_Action item 1_
In the passage on feline diabetes, reproduce the text from "Even if your" up to and including "achieving diabetic remission.", swapping "feline diabetes" for "diabetes in cats".
_Action item 2_
Translate this sentence from the passage on feline diabetes into Spanish: "The management of diabetes is truly a team effort."

Even if your cat has always been healthy, this does not mean they are not at risk to later develop feline diabetes. When you notice your cat showing diabetic symptoms, don’t hesitate to contact your veterinarian’s office to schedule an appointment. The sooner you notice and take action on the signs of feline diabetes, the better chance your cat has of living a more fulfilling life, perhaps even achieving diabetic remission.
A diagnosis of feline diabetes may come with a lot of fear for cat owners, but there really should be no reason for this unnecessary worry. Many people are afraid to give their cat insulin shots, others are afraid that feline diabetes is a life sentence for their cat (it is not). Even if diabetic remission does not occur, most insulin dependent diabetic cats can experience a good quality of life for many years after the original diagnosis. If you have fear of needles, express this to your veterinarian. Your veterinarian can provide you with hands-on demonstrations, videos, and possible alternative treatment options. Don’t be afraid of the diagnosis – if you have a good relationship with your veterinarian, they will answer any questions you may have and help you work to improve the health and wellbeing of your cat.
Don’t worry about asking your veterinarian too many questions about feline diabetes. It is better to ask what you feel may be too many questions that too few questions. The more knowledge you have about the disease, the better positioned you are to help manage your cat’s condition. The management of diabetes is truly a team effort. Before you visit your veterinarian, it is helpful to come up with a list of important questions to make sure you aren’t forgetting anything. This will show that you are a responsible pet owner and ready to be an involved partner in caring for your cat’s health. After the initial visit, it may be helpful to keep a journal at home for follow up vet visits, documenting changes in appetite, activity level, water consumption, and urine output. This may guide your veterinarian in adjusting treatment.
As previously mentioned, a diagnosis of feline diabetes isn’t a life sentence. Though your cat has a health issue that requires careful attention, there is no need to severely restrict their activities. Often, diabetic cats are overweight. For these cats, weight loss is vital to successful treatment. In addition, leading an active lifestyle can actually help your cat achieve diabetic remission. You will certainly want to keep them away from any dangerous environments or other animals that may harm them, but regular play is important to maintaining your cat’s health.

_Extracted data_
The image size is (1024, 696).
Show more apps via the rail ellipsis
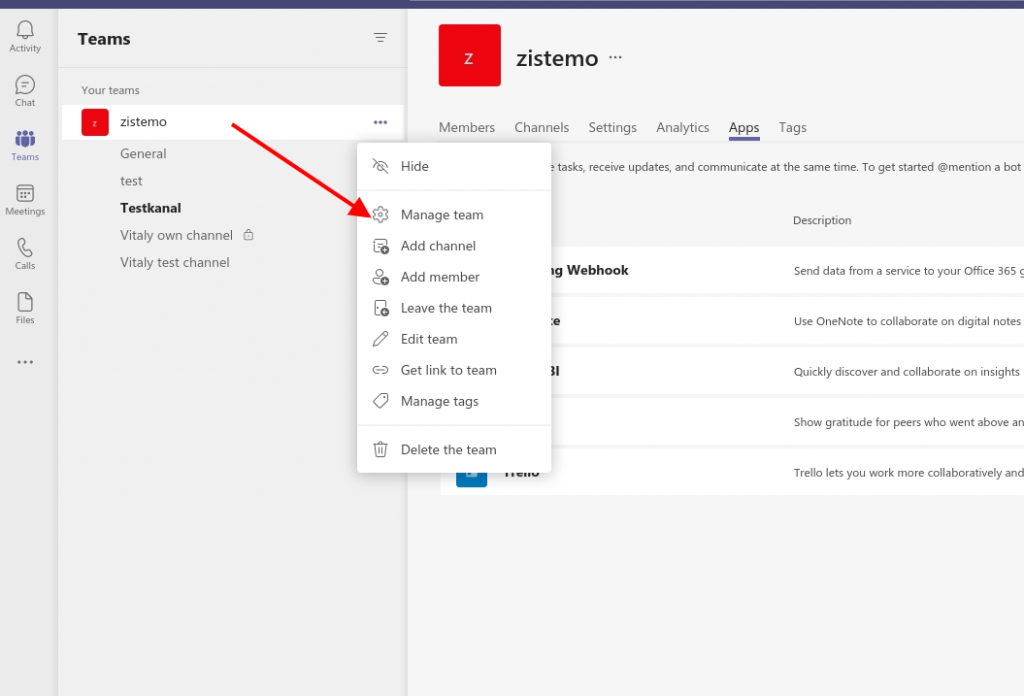point(25,361)
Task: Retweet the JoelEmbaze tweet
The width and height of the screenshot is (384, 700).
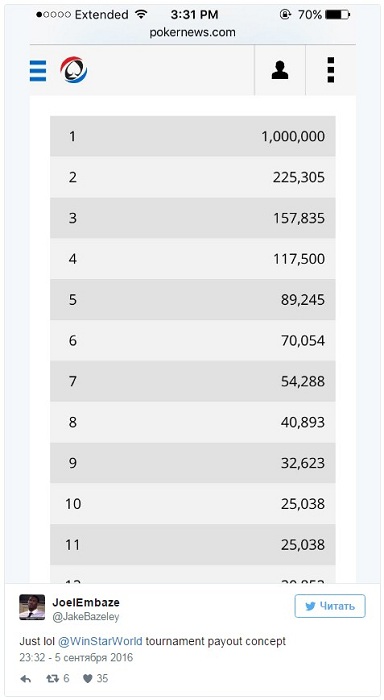Action: pyautogui.click(x=58, y=679)
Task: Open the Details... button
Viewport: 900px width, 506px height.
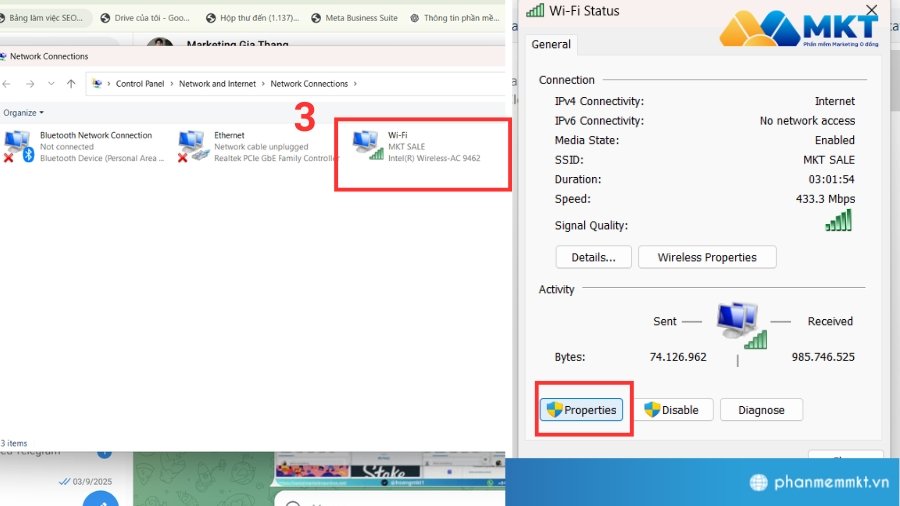Action: (593, 257)
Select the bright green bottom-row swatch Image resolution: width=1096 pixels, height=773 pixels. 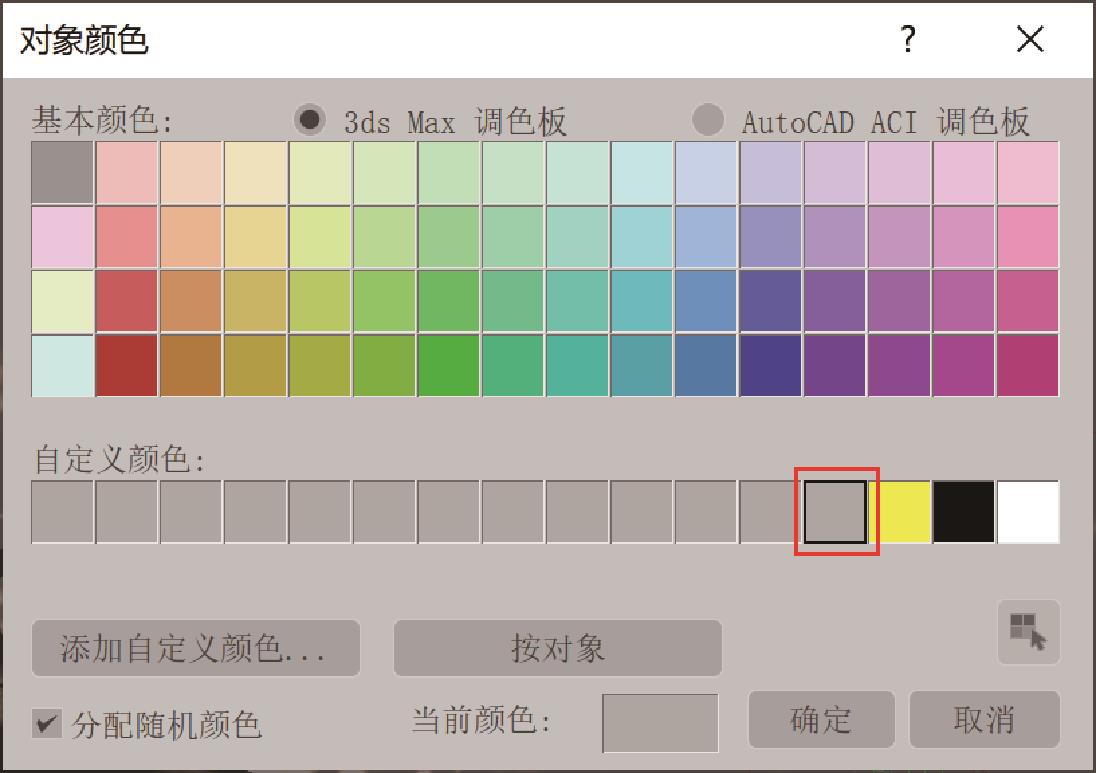449,365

_Written answer 1_
Even if your cat has always been healthy, this does not mean they are not at risk to later develop diabetes in cats. When you notice your cat showing diabetic symptoms, don’t hesitate to contact your veterinarian’s office to schedule an appointment. The sooner you notice and take action on the signs of diabetes in cats, the better chance your cat has of living a more fulfilling life, perhaps even achieving diabetic remission.

_Written answer 2_
El manejo de la diabetes es realmente un trabajo en equipo.